- Official film poster
- Directed by: Steven Gorelick Helena Norberg-Hodge John Page
- Produced by: Helena Norberg-Hodge
- Narrated by: John Page
- Edited by: Anna Fricke Army Armstrong Meredith Holch
- Music by: Florian Fricke
- Release date: 11 January 2011;
- Running time: 68 minutes
- Country: Australia
- Language: English

= The Economics of Happiness =

The Economics of Happiness is a 2011 documentary film directed by Helena Norberg-Hodge, Steven Gorelick, and John Page, and produced by Local Futures (formerly the International Society for Ecology and Culture).

==Synopsis==
The film features many voices from six continents calling for systemic economic change. The documentary describes a world moving simultaneously in two opposing directions. While government and big business continue to promote globalization and the consolidation of corporate power, people around the world are resisting those policies and working to forge a very different future.
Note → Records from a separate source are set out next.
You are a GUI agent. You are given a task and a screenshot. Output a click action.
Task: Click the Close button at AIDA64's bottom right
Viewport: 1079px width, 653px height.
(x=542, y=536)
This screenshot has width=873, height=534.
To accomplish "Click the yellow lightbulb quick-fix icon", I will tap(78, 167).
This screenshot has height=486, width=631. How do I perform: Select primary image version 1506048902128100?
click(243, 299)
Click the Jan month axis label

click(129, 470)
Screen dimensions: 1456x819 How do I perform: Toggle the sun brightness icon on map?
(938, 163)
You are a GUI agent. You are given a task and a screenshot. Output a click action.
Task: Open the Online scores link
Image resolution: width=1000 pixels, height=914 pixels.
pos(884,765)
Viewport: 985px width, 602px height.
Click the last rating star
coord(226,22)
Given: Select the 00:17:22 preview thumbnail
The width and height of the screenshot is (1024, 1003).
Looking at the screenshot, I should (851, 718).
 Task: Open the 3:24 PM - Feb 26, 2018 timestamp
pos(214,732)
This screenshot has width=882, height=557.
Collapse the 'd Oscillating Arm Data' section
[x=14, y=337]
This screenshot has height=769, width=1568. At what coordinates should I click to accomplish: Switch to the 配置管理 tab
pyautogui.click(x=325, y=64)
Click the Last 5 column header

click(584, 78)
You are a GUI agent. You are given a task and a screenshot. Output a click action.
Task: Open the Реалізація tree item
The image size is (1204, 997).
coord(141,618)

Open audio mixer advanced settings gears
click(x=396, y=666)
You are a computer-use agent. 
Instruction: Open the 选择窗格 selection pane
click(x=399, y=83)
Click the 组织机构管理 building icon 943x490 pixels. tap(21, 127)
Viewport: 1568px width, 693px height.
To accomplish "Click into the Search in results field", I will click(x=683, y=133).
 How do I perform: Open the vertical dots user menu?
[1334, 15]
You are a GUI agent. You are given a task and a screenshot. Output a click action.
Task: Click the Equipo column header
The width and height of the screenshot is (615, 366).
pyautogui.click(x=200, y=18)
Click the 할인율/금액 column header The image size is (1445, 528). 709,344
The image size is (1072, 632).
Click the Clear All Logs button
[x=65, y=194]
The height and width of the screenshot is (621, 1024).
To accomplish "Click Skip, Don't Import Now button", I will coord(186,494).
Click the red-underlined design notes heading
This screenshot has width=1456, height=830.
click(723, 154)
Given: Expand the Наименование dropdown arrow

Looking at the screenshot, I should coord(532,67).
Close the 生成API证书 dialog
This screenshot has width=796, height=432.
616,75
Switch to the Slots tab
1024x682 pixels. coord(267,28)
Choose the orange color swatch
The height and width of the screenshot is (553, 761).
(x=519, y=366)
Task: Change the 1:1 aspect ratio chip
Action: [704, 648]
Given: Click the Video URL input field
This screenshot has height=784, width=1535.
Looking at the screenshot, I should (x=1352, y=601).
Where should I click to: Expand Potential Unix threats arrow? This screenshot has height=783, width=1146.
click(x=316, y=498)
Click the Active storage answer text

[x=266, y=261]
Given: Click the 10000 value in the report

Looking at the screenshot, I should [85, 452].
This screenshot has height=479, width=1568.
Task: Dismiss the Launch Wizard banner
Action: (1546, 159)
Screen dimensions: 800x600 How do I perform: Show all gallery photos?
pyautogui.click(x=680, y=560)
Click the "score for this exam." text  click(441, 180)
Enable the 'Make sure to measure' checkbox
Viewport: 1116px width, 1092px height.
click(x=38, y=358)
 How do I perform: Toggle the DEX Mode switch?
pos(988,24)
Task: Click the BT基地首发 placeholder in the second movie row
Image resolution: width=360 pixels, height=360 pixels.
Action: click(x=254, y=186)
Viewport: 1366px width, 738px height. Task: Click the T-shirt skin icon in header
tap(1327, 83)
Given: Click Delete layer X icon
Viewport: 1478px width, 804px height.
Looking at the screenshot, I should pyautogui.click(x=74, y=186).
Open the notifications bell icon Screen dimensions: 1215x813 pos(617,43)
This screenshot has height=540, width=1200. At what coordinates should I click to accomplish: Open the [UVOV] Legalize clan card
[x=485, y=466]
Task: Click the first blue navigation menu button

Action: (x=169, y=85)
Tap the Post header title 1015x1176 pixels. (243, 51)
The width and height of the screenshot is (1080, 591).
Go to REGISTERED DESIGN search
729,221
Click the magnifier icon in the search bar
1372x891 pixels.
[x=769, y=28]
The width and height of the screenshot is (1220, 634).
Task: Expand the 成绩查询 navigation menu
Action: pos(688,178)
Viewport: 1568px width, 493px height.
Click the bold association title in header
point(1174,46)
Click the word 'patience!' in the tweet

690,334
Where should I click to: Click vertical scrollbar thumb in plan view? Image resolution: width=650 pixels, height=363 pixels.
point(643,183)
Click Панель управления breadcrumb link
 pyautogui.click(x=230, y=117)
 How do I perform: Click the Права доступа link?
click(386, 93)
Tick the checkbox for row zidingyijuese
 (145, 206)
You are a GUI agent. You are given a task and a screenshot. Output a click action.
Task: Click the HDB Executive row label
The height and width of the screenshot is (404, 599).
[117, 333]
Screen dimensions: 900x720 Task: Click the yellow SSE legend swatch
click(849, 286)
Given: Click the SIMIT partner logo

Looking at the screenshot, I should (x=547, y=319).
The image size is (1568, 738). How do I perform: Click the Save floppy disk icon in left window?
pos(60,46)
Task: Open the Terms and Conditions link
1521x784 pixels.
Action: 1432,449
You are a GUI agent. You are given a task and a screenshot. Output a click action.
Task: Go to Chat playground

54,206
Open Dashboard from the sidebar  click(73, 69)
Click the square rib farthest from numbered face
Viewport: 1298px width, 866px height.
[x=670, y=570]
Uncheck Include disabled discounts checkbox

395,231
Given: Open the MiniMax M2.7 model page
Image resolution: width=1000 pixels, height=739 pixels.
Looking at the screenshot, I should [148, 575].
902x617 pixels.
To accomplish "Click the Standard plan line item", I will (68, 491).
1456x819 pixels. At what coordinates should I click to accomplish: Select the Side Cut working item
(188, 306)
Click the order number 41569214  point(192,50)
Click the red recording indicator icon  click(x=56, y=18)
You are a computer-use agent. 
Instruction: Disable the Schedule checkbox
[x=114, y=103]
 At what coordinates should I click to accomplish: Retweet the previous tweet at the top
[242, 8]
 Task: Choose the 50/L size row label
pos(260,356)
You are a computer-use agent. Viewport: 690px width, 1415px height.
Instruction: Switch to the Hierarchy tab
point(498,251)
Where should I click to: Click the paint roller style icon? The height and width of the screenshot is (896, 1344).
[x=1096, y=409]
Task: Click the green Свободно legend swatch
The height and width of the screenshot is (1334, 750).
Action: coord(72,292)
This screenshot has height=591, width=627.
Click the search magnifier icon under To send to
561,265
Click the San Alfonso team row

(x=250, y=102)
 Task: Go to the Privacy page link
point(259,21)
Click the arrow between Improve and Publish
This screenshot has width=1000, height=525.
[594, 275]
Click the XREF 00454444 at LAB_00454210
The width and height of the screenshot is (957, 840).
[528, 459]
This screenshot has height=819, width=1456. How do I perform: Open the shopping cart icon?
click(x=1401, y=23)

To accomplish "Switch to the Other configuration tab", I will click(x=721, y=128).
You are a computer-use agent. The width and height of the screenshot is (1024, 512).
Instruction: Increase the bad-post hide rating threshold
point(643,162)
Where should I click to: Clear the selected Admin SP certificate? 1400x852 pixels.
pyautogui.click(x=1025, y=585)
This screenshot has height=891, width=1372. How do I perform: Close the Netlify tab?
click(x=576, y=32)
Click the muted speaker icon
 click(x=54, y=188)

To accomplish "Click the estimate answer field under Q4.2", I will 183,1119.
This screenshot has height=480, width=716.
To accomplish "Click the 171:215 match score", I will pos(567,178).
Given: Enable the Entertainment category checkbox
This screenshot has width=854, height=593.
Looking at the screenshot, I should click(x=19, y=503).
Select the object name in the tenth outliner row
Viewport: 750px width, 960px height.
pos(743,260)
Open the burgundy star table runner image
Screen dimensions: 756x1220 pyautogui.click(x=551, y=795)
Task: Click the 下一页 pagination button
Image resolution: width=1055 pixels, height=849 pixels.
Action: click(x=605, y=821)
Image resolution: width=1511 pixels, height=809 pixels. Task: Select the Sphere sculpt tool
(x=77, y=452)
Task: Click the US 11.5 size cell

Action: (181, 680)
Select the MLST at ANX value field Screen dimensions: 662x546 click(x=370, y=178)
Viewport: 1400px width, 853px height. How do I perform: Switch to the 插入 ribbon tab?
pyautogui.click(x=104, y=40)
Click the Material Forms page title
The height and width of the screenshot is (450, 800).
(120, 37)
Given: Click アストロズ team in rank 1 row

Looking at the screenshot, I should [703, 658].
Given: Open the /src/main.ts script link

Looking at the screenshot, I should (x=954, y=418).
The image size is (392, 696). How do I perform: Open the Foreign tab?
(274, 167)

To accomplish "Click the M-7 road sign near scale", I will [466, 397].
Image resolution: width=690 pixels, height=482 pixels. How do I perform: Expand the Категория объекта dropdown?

Communities are coming together to re-build more human scale, ecological economies based on a new paradigm: an economics of localization.

==Recognition==
The Economics of Happiness has won "Best in Show" at the Cinema Verde Film and Arts Festival, "Best Direction" from EKOFilm 2011 (Czech Republic), "Judges' Choice" and "Audience Choice" at the Auroville International Film Festival (India), an "Award of Merit" from the Accolade Film Festival, and several other awards.

In 2012, the film was listed among the top ten films as chosen by Transition town initiatives.

In 2015, it was awarded 1st place out of 100 "documentaries we can use to change the world" by Films for Action, an activism-oriented film screening and compilation site.